(Data begins)

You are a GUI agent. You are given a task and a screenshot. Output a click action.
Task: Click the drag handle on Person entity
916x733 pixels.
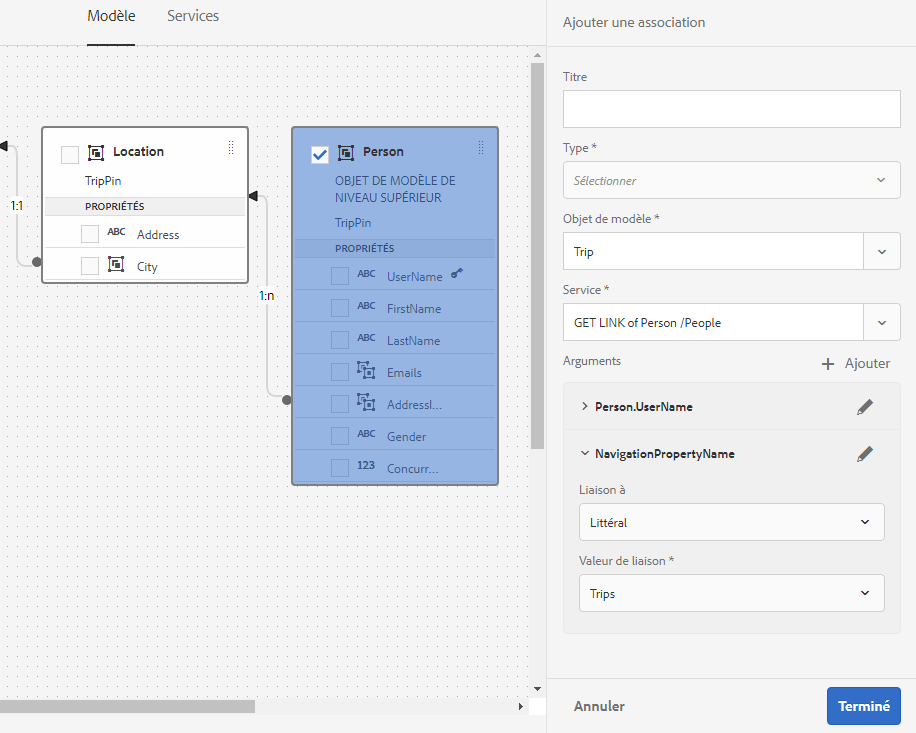tap(481, 148)
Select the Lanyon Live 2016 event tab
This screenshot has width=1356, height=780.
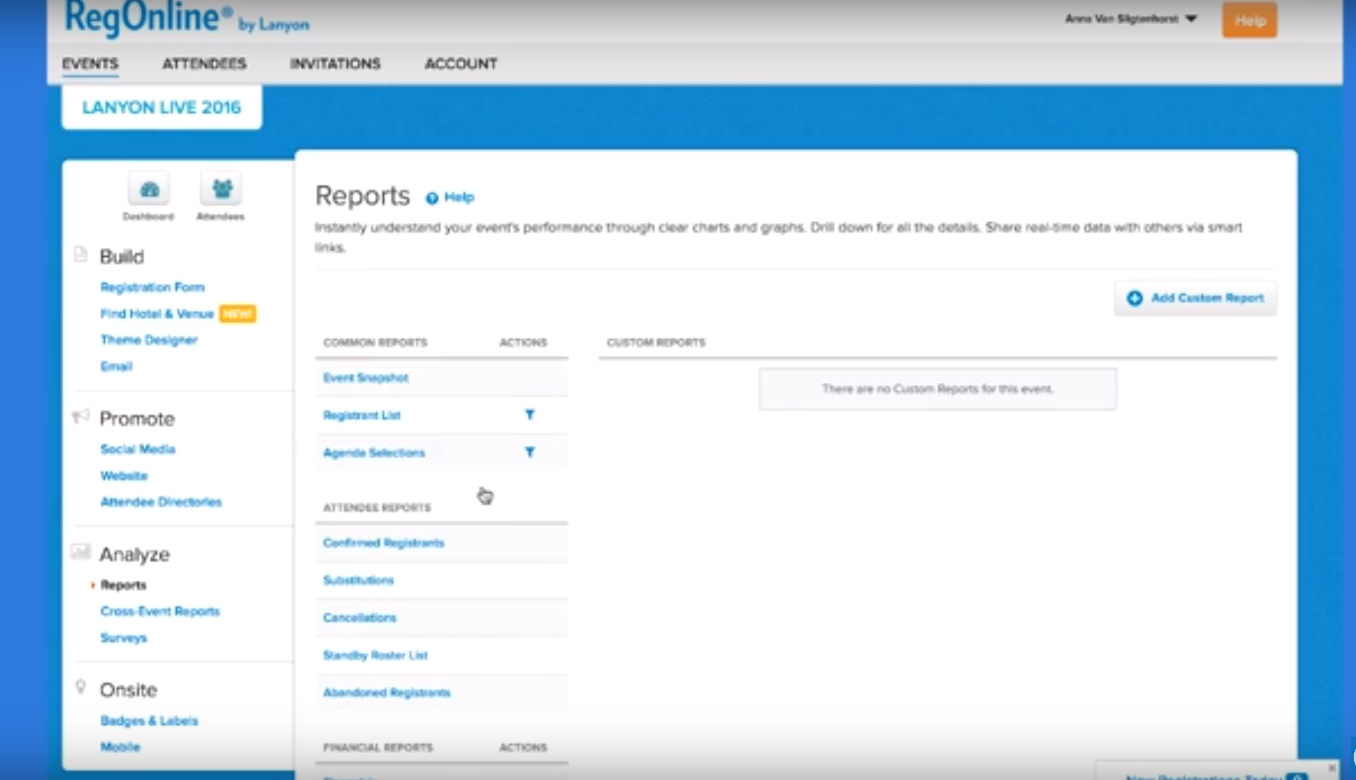click(x=162, y=108)
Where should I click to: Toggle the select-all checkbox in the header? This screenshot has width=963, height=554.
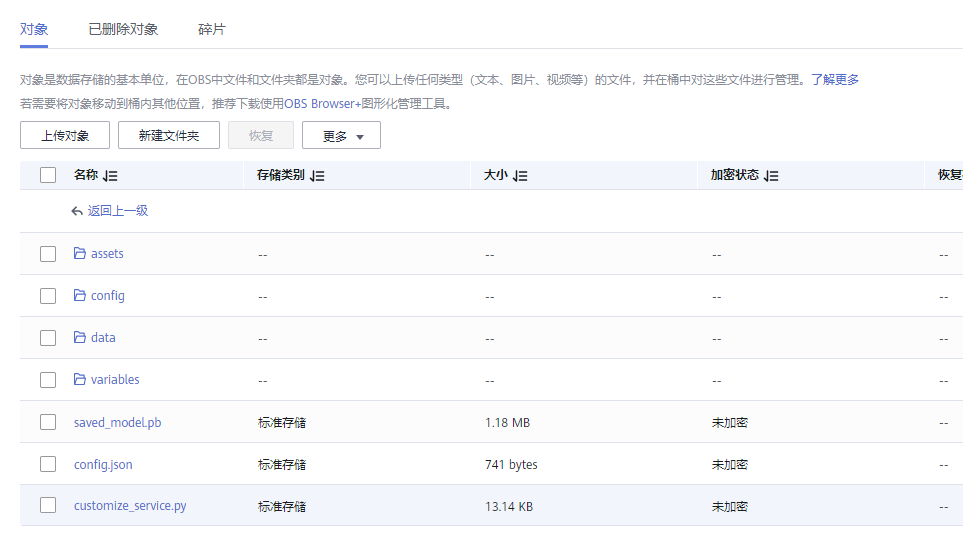(x=48, y=176)
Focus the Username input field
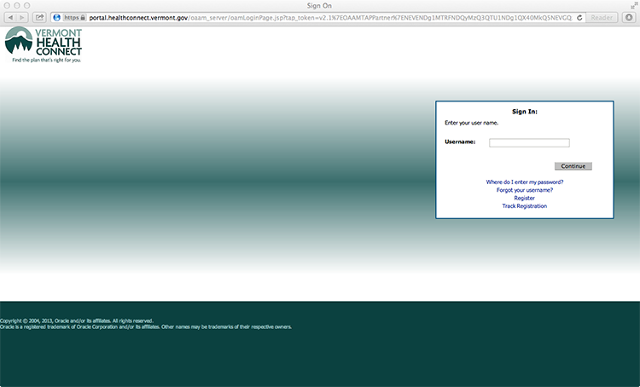This screenshot has height=387, width=640. coord(529,142)
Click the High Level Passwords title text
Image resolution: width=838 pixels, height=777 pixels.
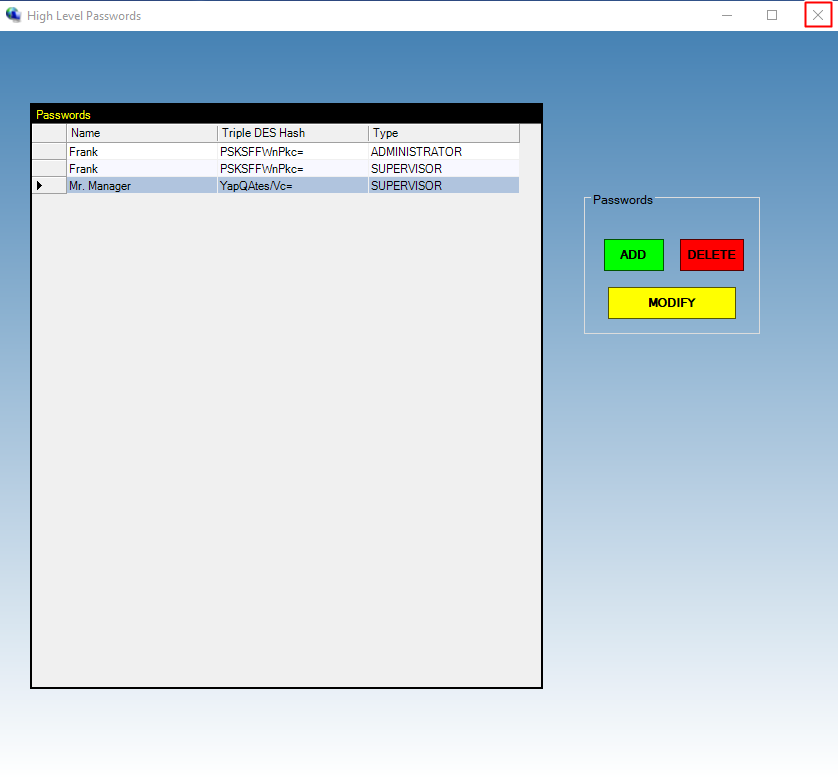coord(85,15)
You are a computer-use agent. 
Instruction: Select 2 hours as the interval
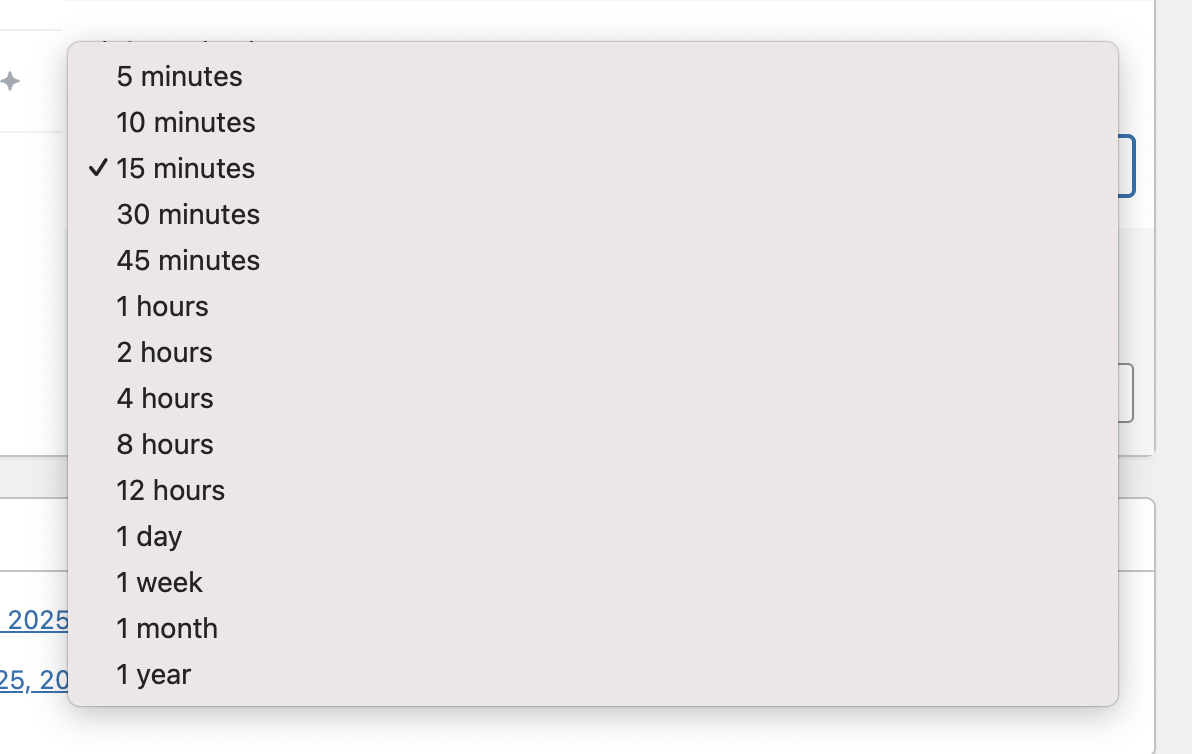pos(164,352)
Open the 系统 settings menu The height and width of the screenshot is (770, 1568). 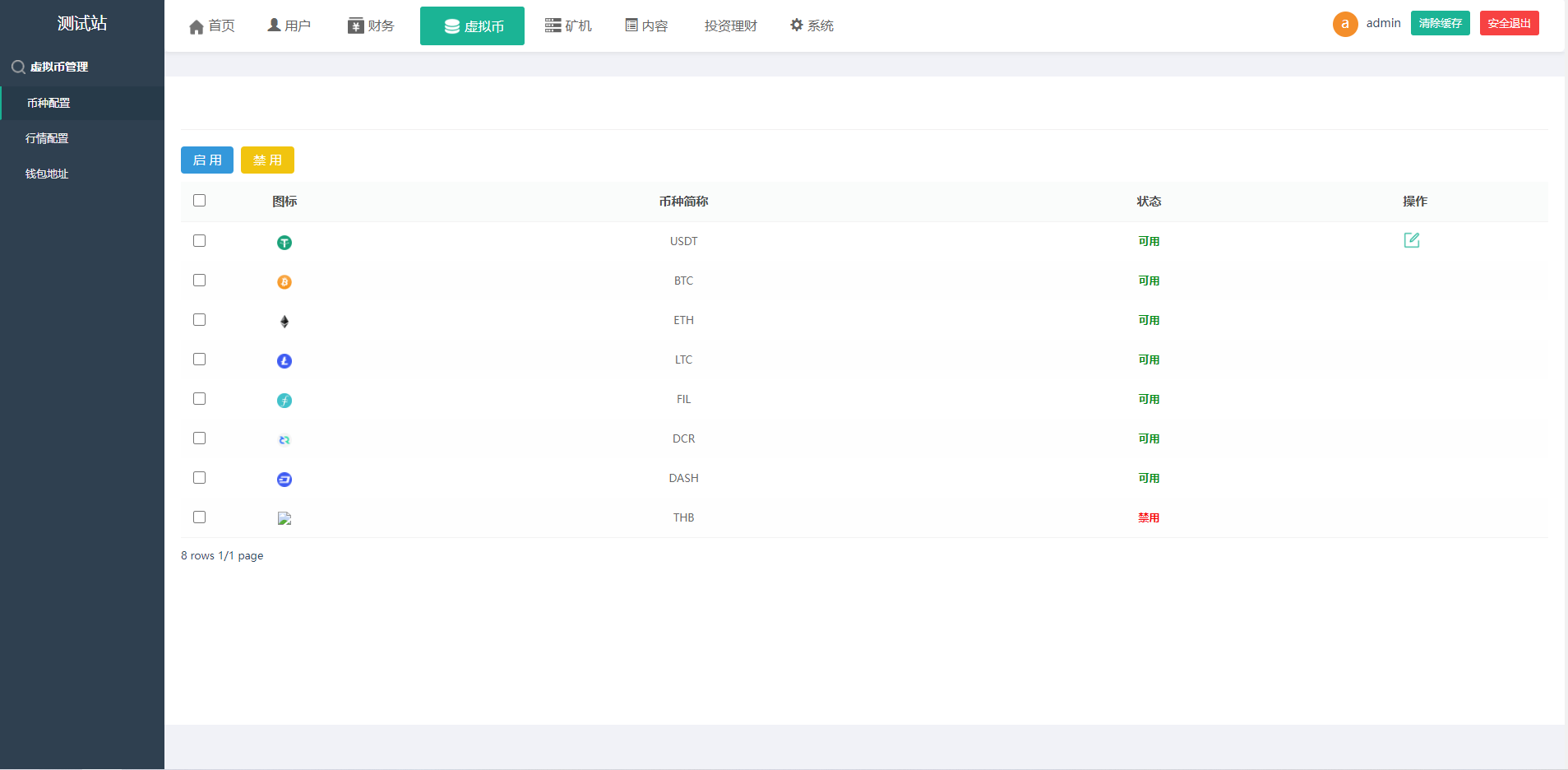point(812,26)
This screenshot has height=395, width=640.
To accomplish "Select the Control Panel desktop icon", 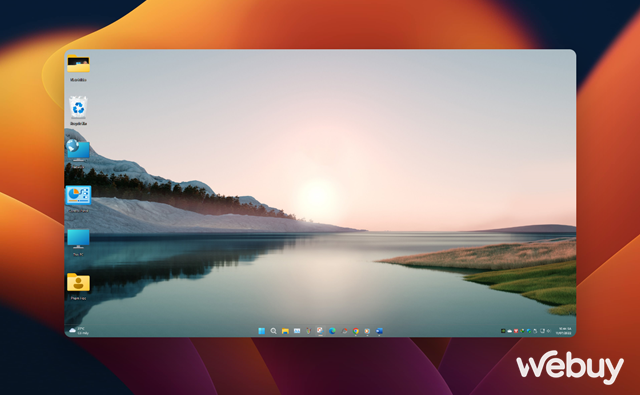I will [78, 199].
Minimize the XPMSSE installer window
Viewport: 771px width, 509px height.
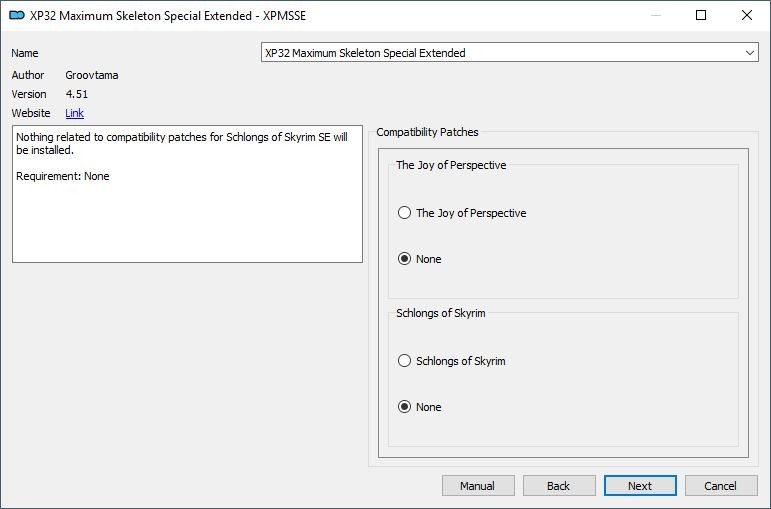[655, 15]
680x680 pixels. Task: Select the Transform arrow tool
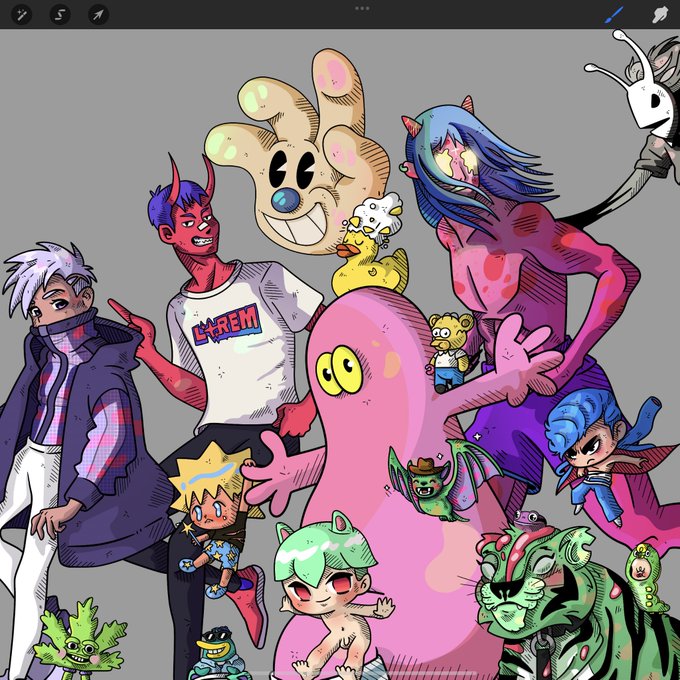[98, 15]
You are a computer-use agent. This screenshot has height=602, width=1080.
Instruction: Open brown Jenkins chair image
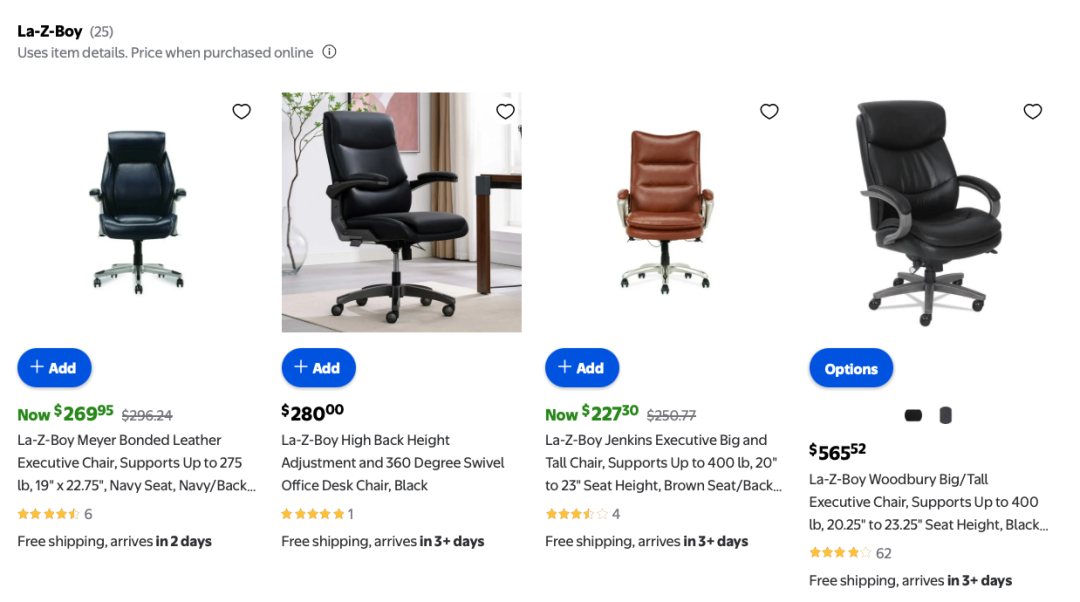point(665,212)
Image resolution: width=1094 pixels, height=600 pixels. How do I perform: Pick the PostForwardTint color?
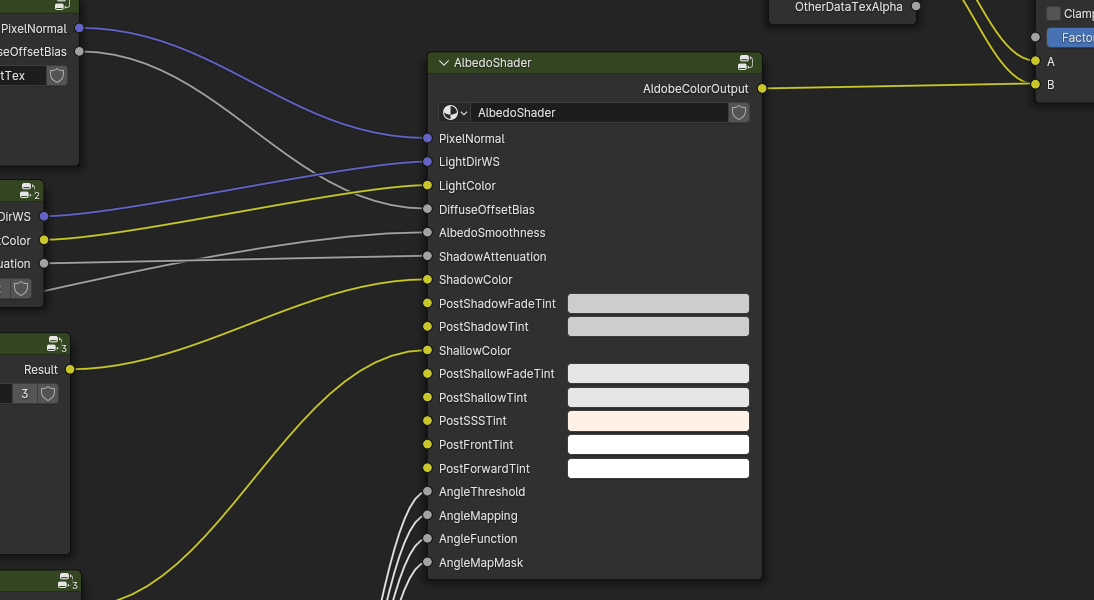[658, 469]
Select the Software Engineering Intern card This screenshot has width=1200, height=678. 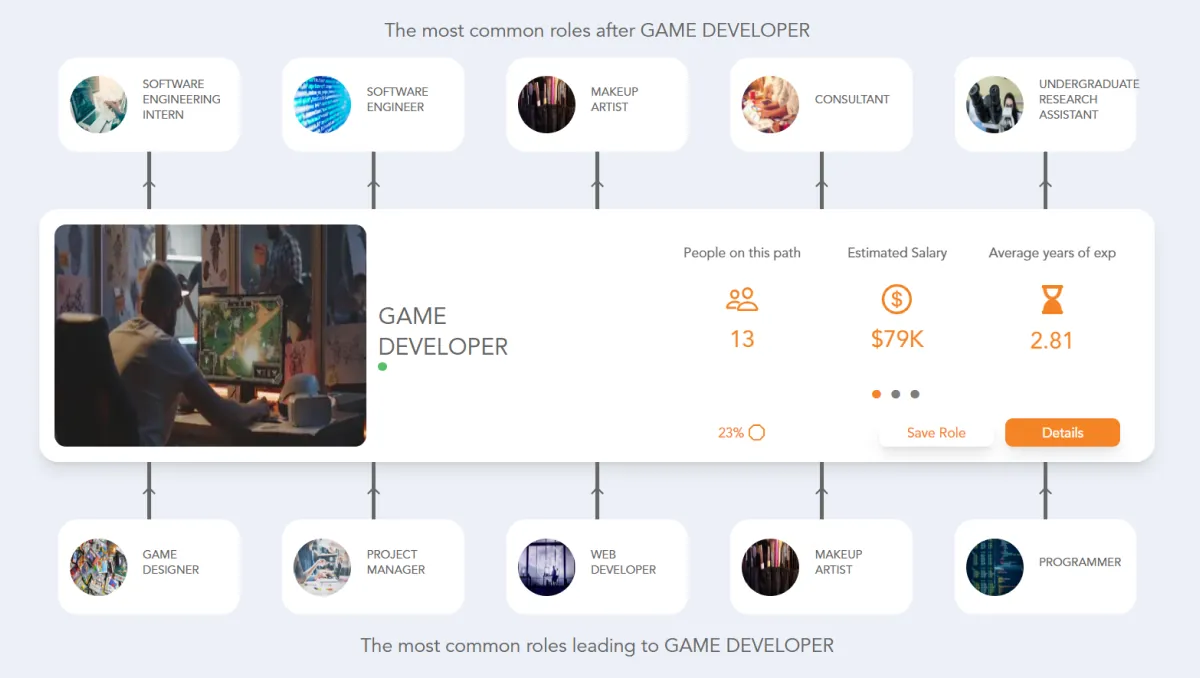click(148, 104)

(Data ends)

From the entries above, copy each line that holds "agent".

= Result below =
You are a GUI agent. You are given a task and a screenshot. Output a click action.
You are a computer-use agent. 
You are a computer-use agent. This screenshot has height=602, width=1080.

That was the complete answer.